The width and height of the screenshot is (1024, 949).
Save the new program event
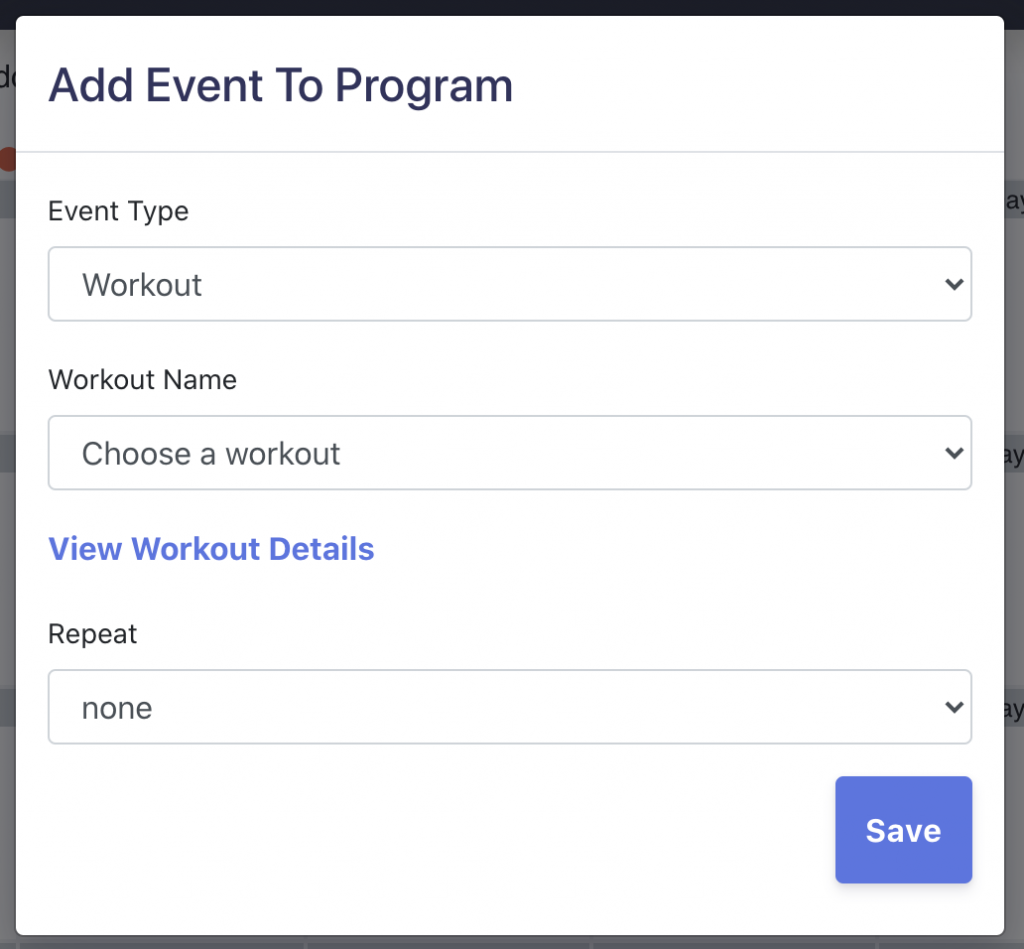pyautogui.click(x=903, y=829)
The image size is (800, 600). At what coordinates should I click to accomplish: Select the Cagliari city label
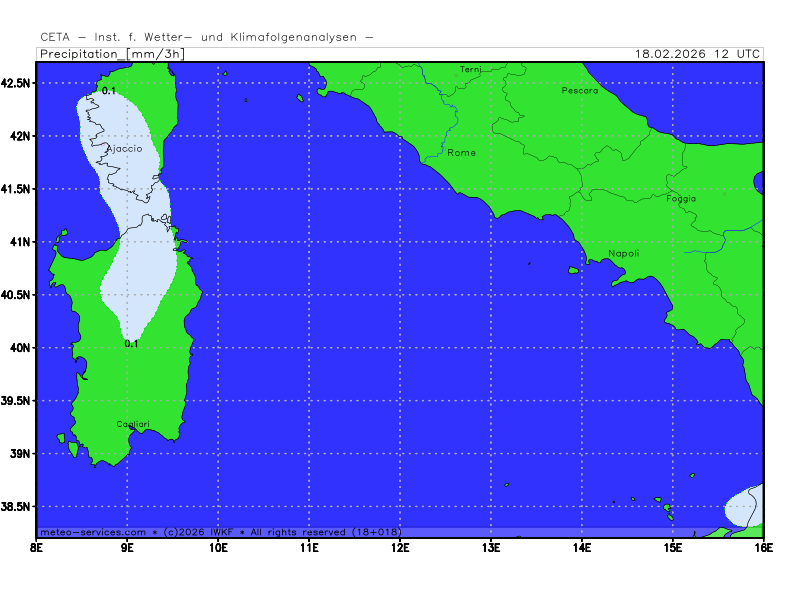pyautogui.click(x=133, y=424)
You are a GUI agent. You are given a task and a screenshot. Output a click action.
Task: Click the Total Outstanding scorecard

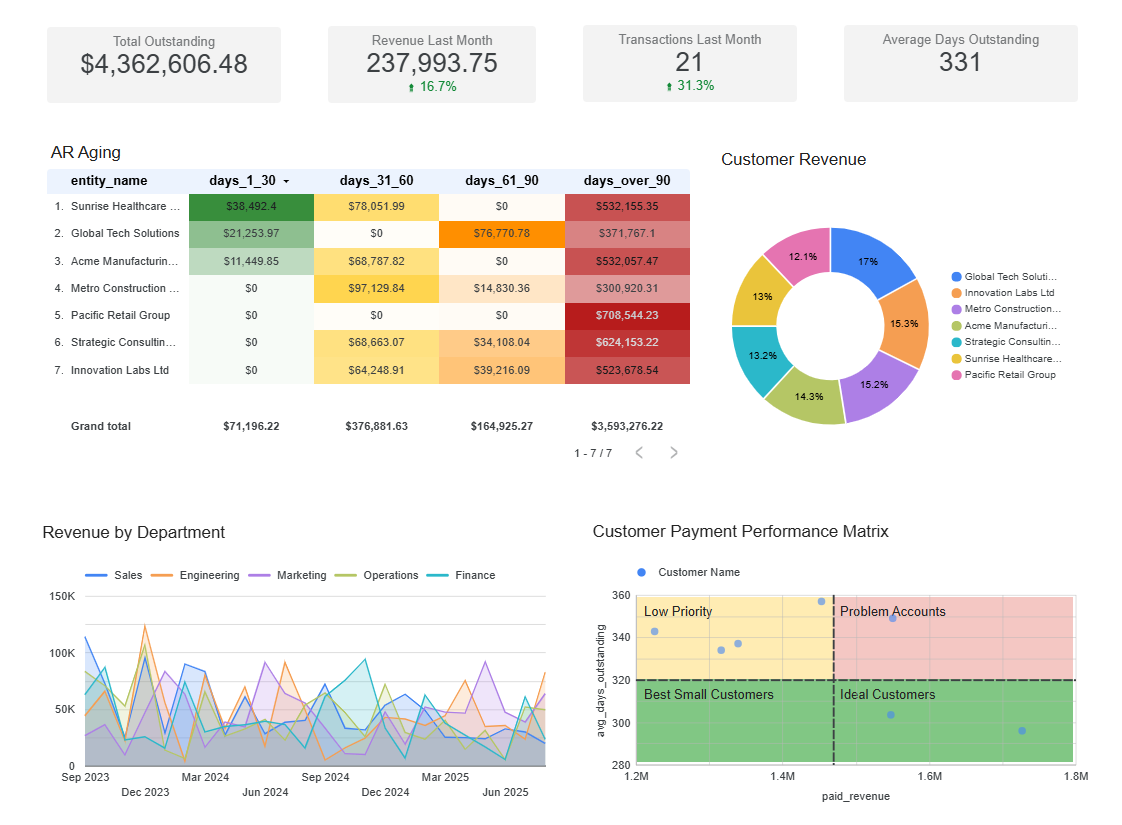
····················
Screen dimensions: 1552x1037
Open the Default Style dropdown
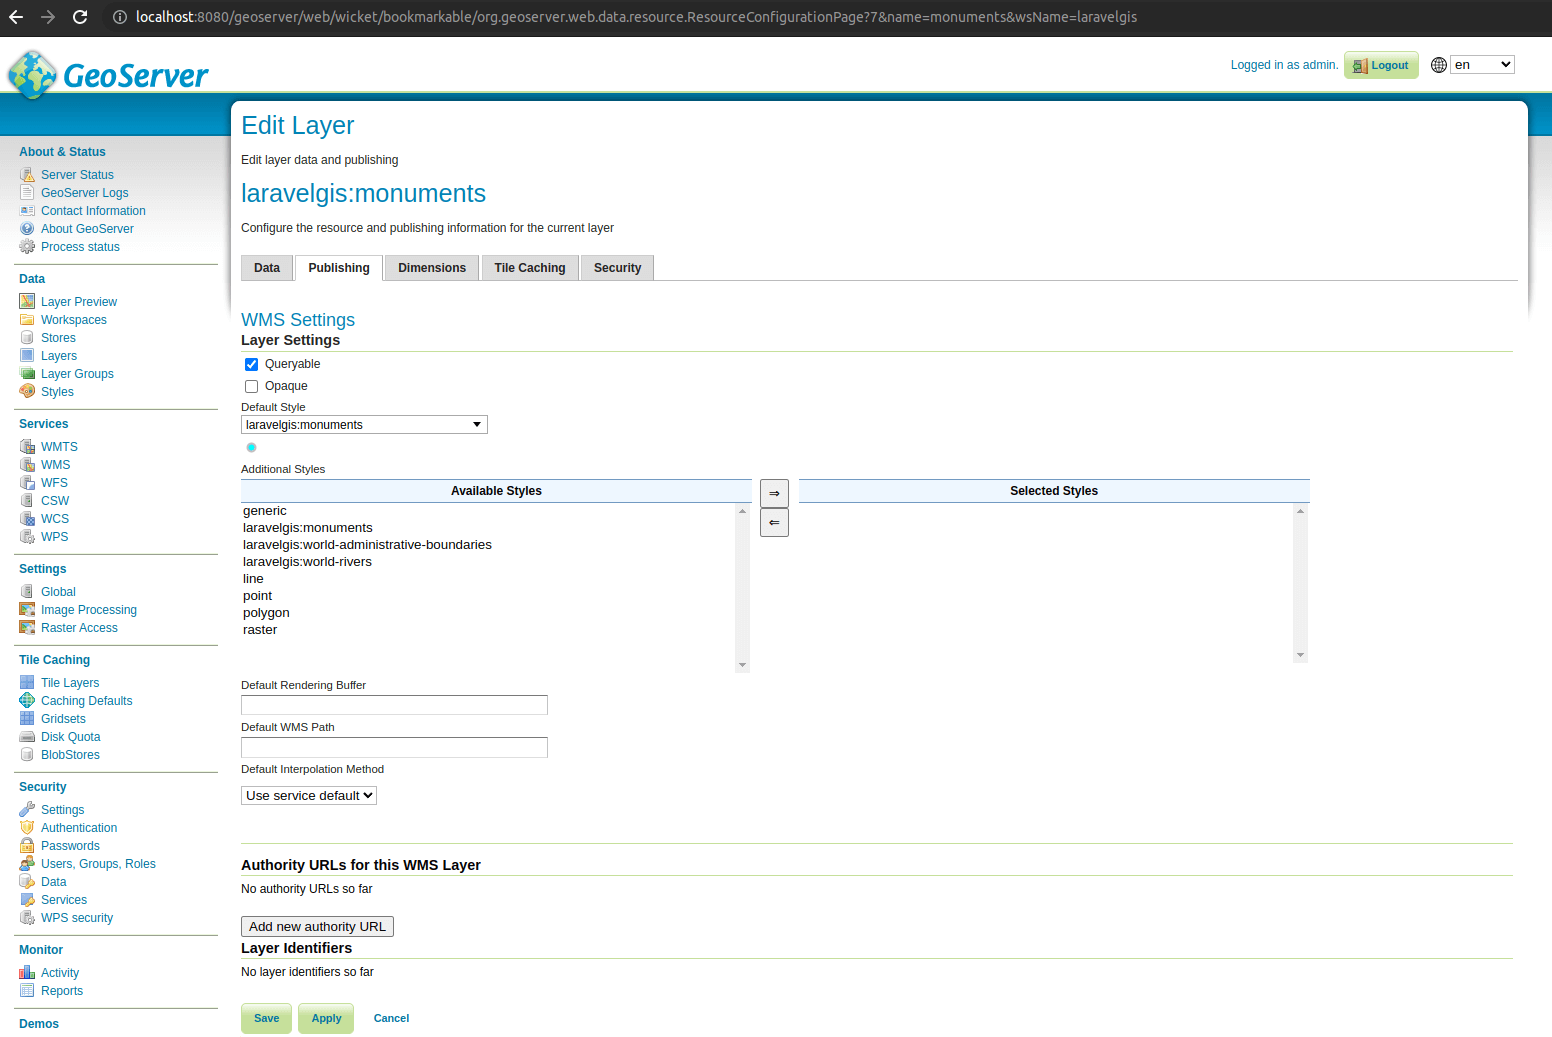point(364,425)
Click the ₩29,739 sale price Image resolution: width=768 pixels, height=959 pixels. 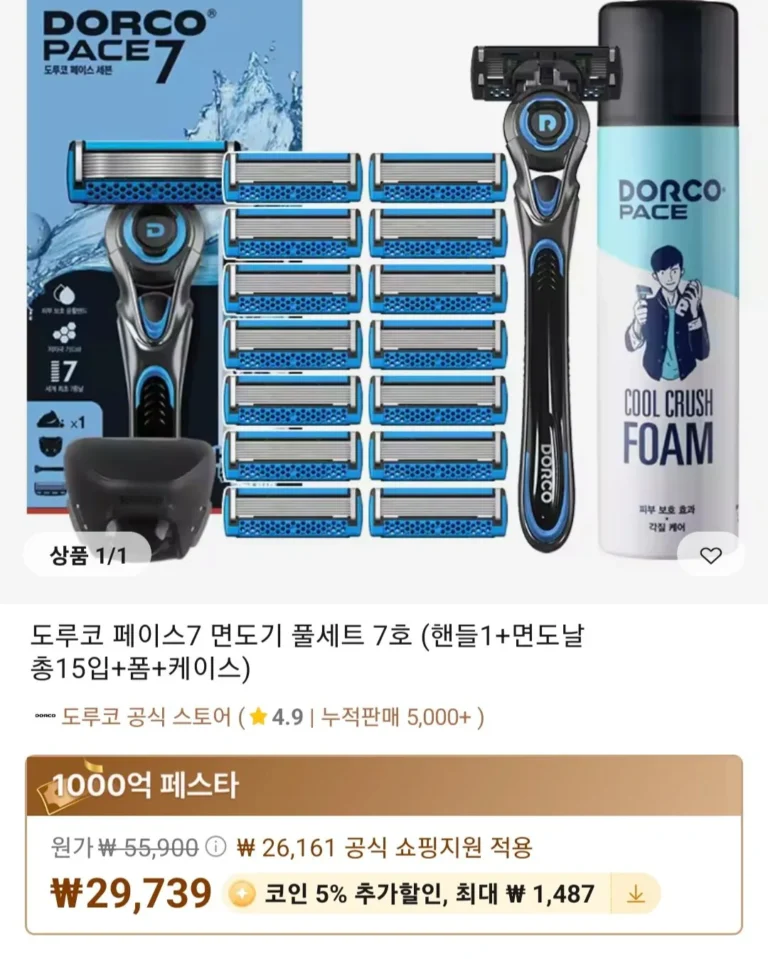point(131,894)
····················
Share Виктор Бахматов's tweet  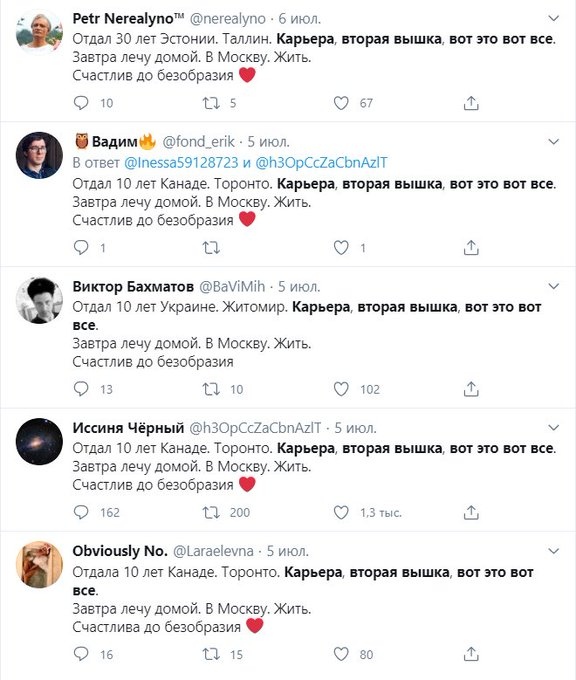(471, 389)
····················
# INSTRUCTIONS TO FOLLOW
Pick out every line of the listing containing the word "screenshot", and show those lines.

# SOLUTION
The width and height of the screenshot is (1024, 949).
You are a GUI agent. You are given a task and a screenshot. Output a click action.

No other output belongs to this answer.